§ **Challenges**:
1. In the patent passage below, quote the stretch from "The subject matter of" through "aware computer applications." word for word.
2. Answer these questions from the patent passage below.
(a) What filing date is given for the co-pending application?
(b) To what field does the present invention relate?
(c) In what decade were window-based graphical user interfaces originally developed?

::: Selected extract

The subject matter of this application is related to the subject matter in a co-pending non-provisional application by the same inventors as the instant application entitled, “Method and Apparatus for Implementing a Scene-Graph-Aware User Interface Manager,” having Ser. No. 10/764,065, and filing date 22 Jan. 2004, which is incorporated herein by reference (Attorney Docket No. SUN04-0617-EKL).

BACKGROUND

1. Field of the Invention
The present invention relates to computer-generated audio. More specifically, the present invention relates to a method and an apparatus for generating spatialized audio from non-three-dimensionally aware computer applications.
2. Related Art
Today, most personal computers and other high-end devices support window-based graphical user interfaces (GUIs), which were originally developed back in the 1980's. These window-based interfaces allow a user to manipulate windows through a pointing device (such as a mouse), in much the same way that pages can be manipulated on a desktop. However, because of limitations on graphical processing power at the time windows were being developed, many of the design decisions for windows were made with computational efficiency in mind. In particular, window-based systems provide a very flat (two-dimensional) 2D user experience, and windows are typically manipulated using operations that keep modifications of display pixels to a minimum. Even today's desktop environments like Microsoft Windows (distributed by the Microsoft Corporation of Redmond, Wash.) include vestiges of design decisions made back then.

::::::
::: Records supplied

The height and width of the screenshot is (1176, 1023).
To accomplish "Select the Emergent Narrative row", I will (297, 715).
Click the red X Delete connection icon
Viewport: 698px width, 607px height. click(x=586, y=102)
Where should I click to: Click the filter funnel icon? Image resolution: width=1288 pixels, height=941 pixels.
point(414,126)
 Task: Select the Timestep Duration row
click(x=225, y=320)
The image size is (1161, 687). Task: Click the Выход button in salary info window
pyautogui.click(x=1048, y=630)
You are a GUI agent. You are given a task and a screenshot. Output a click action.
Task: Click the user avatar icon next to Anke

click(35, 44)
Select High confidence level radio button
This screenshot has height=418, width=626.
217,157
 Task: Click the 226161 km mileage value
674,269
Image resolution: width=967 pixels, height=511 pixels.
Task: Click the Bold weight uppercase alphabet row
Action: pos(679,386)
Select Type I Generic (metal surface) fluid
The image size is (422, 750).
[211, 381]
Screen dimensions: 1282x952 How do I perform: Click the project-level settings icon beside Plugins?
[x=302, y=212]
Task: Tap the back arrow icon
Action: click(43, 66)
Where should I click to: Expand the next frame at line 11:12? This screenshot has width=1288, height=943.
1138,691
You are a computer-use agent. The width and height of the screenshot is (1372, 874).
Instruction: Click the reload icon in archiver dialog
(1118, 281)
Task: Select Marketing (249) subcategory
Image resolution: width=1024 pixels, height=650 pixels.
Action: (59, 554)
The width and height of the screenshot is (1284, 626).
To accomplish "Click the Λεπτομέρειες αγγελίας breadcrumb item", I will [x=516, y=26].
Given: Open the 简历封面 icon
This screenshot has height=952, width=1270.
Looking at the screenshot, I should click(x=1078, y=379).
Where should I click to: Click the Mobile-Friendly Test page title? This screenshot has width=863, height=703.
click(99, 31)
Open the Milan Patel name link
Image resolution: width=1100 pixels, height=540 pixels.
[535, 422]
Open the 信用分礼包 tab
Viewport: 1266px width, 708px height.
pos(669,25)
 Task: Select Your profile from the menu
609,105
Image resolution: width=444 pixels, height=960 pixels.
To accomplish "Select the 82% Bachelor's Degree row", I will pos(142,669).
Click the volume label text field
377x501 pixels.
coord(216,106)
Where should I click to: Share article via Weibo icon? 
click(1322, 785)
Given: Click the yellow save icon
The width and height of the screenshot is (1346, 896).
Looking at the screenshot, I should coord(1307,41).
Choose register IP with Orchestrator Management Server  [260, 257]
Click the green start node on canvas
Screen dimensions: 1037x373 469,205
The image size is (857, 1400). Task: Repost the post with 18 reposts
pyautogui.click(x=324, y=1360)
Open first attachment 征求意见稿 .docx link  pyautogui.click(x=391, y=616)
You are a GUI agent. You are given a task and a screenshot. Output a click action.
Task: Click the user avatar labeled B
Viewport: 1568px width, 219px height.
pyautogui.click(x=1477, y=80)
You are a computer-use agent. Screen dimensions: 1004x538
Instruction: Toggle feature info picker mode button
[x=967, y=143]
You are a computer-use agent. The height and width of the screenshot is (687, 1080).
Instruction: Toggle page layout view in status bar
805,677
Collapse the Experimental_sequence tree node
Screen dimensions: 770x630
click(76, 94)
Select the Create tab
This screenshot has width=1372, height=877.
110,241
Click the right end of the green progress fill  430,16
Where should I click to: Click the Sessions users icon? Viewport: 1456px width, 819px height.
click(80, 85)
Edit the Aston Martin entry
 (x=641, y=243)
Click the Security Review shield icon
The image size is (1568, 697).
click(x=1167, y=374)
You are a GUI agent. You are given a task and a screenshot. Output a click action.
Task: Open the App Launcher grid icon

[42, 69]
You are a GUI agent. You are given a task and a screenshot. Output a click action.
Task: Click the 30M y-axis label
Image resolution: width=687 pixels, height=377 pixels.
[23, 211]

::::::

§ **Written responses**:
1.
The subject matter of this application is related to the subject matter in a co-pending non-provisional application by the same inventors as the instant application entitled, “Method and Apparatus for Implementing a Scene-Graph-Aware User Interface Manager,” having Ser. No. 10/764,065, and filing date 22 Jan. 2004, which is incorporated herein by reference (Attorney Docket No. SUN04-0617-EKL).

BACKGROUND

1. Field of the Invention
The present invention relates to computer-generated audio. More specifically, the present invention relates to a method and an apparatus for generating spatialized audio from non-three-dimensionally aware computer applications.

2.
(a) 22 Jan. 2004
(b) Computer-generated audio
(c) The 1980's